Conclusion: every metric with real, used data today has an SNMP equivalent.

Naming / enum strategy

snmp_exporter names metrics after MIB objects (temperatureProbeReading, coolingDeviceReading, globalSystemStatus, …) → after the r730_idrac_ relabel they are r730_idrac_<mibName>, different from today's r730_idrac_idrac_* / r730_idrac_redfish_*. Re-point consumers (not alias): aliasing via metric_relabel_configs only renames __name__ and cannot fix the label-set mismatch (Redfish member_id/name vs SNMP numeric indexes) nor the enum-value mismatch (DellStatus 3=OK vs Redfish 1; systemPowerState 4=on vs Redfish 2). Alert exprs must change regardless, so re-pointing is the honest path.
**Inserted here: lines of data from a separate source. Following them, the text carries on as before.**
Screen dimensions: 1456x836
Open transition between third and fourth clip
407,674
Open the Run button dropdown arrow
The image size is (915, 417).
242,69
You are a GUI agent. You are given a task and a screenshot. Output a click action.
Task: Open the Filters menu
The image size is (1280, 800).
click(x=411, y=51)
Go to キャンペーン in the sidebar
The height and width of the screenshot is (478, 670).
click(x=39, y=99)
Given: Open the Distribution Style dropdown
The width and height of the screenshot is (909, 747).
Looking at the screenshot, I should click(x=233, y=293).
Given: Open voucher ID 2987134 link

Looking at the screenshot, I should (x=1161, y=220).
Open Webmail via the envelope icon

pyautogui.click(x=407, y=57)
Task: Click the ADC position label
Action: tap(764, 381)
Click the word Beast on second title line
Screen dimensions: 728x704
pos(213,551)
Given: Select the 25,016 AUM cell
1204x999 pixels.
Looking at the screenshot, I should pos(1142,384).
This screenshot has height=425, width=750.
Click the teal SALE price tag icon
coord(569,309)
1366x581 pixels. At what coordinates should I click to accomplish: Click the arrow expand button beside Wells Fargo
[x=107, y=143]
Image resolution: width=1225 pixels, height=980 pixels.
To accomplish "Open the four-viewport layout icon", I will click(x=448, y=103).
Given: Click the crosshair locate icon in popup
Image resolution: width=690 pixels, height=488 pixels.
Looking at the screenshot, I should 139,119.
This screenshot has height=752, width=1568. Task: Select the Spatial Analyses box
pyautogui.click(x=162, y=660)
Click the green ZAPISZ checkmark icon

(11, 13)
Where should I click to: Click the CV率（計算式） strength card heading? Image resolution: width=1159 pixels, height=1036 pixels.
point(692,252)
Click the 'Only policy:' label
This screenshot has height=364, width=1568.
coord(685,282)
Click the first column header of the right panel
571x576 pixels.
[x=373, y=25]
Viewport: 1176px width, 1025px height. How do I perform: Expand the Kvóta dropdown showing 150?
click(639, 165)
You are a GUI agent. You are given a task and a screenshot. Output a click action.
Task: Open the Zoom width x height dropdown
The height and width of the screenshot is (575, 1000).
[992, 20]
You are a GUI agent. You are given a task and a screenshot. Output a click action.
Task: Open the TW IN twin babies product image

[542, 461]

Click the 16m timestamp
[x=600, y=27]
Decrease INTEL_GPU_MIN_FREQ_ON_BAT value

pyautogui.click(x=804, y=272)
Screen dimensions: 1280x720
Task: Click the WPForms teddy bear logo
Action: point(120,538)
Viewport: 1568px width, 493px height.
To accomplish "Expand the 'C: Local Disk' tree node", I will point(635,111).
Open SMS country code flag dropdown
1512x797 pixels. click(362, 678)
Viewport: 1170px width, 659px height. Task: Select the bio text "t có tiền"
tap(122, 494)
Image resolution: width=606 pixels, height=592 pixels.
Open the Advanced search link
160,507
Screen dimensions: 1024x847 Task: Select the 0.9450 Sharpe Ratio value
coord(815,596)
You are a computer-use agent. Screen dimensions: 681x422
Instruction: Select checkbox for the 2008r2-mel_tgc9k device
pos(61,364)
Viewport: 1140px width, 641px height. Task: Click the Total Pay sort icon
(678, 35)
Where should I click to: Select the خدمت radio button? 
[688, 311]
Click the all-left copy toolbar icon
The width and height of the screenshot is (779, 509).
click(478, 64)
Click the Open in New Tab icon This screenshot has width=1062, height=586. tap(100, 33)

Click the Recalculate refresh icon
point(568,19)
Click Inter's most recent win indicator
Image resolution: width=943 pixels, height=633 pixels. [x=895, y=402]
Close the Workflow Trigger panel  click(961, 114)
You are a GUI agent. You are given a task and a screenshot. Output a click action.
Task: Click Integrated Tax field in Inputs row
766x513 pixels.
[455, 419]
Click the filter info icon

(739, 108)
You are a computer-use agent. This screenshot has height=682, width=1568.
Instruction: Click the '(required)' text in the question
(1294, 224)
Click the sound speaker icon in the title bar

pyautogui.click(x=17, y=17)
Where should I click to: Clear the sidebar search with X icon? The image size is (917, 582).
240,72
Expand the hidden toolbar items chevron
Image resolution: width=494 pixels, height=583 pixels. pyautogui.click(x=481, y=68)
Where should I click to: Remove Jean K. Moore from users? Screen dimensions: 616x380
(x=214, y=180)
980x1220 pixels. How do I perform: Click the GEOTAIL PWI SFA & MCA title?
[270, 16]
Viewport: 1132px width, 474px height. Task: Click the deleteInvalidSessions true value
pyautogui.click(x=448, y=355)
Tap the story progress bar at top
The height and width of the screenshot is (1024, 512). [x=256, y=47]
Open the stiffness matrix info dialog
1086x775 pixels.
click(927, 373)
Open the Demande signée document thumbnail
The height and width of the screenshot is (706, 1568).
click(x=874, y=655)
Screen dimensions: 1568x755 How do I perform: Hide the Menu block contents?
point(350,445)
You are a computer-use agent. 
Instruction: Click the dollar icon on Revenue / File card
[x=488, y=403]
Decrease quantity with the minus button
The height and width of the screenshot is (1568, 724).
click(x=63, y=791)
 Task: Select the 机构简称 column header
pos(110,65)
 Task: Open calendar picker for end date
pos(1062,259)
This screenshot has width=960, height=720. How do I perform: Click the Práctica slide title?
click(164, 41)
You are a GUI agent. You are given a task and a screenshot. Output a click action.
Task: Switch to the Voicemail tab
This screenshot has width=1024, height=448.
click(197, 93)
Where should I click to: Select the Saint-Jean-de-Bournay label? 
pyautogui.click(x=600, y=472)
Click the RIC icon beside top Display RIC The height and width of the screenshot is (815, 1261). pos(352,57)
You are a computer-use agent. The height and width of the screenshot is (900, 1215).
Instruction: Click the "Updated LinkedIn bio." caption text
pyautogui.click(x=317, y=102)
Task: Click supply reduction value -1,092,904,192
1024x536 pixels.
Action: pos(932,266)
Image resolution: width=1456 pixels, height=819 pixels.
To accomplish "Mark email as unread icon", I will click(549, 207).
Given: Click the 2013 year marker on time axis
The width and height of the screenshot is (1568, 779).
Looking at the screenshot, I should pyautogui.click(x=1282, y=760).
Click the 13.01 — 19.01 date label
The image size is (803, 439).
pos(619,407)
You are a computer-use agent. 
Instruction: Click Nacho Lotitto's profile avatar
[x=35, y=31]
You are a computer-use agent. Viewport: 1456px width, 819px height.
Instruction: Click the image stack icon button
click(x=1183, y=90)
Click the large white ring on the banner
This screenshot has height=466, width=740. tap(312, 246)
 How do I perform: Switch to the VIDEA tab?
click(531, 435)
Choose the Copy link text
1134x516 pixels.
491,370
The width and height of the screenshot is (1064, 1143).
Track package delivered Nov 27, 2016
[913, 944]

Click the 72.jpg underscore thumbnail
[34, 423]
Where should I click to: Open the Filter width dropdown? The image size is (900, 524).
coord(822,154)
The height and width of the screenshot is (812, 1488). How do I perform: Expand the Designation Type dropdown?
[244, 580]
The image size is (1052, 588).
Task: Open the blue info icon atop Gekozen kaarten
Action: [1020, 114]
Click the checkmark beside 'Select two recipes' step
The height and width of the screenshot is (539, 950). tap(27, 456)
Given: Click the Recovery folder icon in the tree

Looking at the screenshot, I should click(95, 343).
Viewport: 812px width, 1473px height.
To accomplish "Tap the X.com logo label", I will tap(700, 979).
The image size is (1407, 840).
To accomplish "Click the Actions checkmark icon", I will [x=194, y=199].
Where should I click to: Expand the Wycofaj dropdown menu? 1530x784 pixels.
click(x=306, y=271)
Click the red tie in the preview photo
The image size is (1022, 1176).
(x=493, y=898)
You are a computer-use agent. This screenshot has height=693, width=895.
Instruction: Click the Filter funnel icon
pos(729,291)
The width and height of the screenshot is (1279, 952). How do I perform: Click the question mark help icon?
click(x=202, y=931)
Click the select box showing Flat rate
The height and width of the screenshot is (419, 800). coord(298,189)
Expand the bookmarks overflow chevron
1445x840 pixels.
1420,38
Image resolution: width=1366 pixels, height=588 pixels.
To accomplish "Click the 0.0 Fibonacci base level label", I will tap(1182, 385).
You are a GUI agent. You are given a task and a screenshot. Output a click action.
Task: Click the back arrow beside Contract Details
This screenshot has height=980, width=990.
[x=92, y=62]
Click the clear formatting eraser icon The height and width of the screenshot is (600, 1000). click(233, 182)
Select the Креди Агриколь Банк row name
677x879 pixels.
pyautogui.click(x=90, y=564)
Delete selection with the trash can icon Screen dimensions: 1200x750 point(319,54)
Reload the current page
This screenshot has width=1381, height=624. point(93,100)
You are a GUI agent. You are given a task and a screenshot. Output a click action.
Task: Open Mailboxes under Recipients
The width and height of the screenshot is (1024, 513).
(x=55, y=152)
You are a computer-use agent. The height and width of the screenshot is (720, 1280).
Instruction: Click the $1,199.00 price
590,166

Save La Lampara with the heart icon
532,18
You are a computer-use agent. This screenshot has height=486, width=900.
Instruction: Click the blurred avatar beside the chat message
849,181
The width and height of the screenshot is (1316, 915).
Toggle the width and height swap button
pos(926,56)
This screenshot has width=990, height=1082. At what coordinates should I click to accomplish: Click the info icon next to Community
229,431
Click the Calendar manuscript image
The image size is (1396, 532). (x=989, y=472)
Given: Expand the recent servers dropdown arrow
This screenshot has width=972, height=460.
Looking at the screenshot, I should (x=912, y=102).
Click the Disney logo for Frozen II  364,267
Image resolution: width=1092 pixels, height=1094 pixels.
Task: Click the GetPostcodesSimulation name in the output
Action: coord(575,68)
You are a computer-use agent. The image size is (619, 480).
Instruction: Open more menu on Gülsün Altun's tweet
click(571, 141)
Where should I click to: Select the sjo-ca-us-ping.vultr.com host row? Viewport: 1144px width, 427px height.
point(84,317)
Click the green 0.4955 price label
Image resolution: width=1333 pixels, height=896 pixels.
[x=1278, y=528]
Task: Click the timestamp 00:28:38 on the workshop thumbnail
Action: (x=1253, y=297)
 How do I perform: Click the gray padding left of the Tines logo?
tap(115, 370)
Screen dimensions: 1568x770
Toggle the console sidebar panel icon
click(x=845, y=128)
The module adds lookups: so SNMP series carry human labels (probe/fan location, disk display name) like today.

Consumed-metric → SNMP mapping (DIRECT / REGEN / remnant)

REGEN = OID returns data but must be added to the module walk.

Consumed (today) Source after migration
fan health REGEN coolingDeviceStatus .700.12.1.5
consumed watts DIRECT amperageProbeReading (System Board Pwr Consumption)
system health rollup DIRECT globalSystemStatus .5.2.1
PSU health DIRECT powerSupplyStatus/powerSupplySensorState
memory health DIRECT systemStateMemoryDeviceStatusCombined .200.10.1.27
storage drive health DIRECT physicalDiskComponentStatus .5.5.1.20.130.4.1.24
SSD life % remnant (SNMP=255 N/A; already inert)
system power state DIRECT systemPowerState .5.2.4 (enum 4=on)
PSU input voltage DIRECT powerSupplyCurrentInputVoltage .600.12.1.16
system health (absent-probe) DIRECT globalSystemStatus
fan speed RPM (HA) DIRECT via remnant (HA reads exporter directly); SNMP REGEN coolingDeviceReading for Grafana
temperature DIRECT temperatureProbeReading .700.20.1.6 (÷10)
avg watts PromQL avg_over_time(amperageProbeReading)
SEL log remnant (already empty)
machine/bios info REGEN model/svctag .5.1.3, BIOS .300.50.1.8
memory size / cpu count DIRECT memoryDeviceSize (sum) / processorDeviceStatus (count)
indicator LED remnant (cosmetic)
storage drive info/health/capacity DIRECT physicalDisk*
memory module info/health/cap/speed DIRECT(size) + REGEN(status/type/speed .1100.50.1.{5,7,8,15})
network port health/link / Mbps REGEN networkDevice* (.1100.90); Mbps → remnant/drop
PSU output/input/capacity watts DIRECT powerSupplyOutputWatts/RatedInputWattage

Remnant role

The Redfish exporter stays alive (so the external ha-sofia sensor.r730_fan_speed REST poll is unchanged — no ha-sofia edit, no collision). It is trimmed to sensors,system,network,storage,events and its Prometheus scrape slows to 10 m, keeping only the gap metrics (indicator LED, NIC Mbps, SSD-life, SEL) via metric_relabel_configs to avoid duplicate series with SNMP.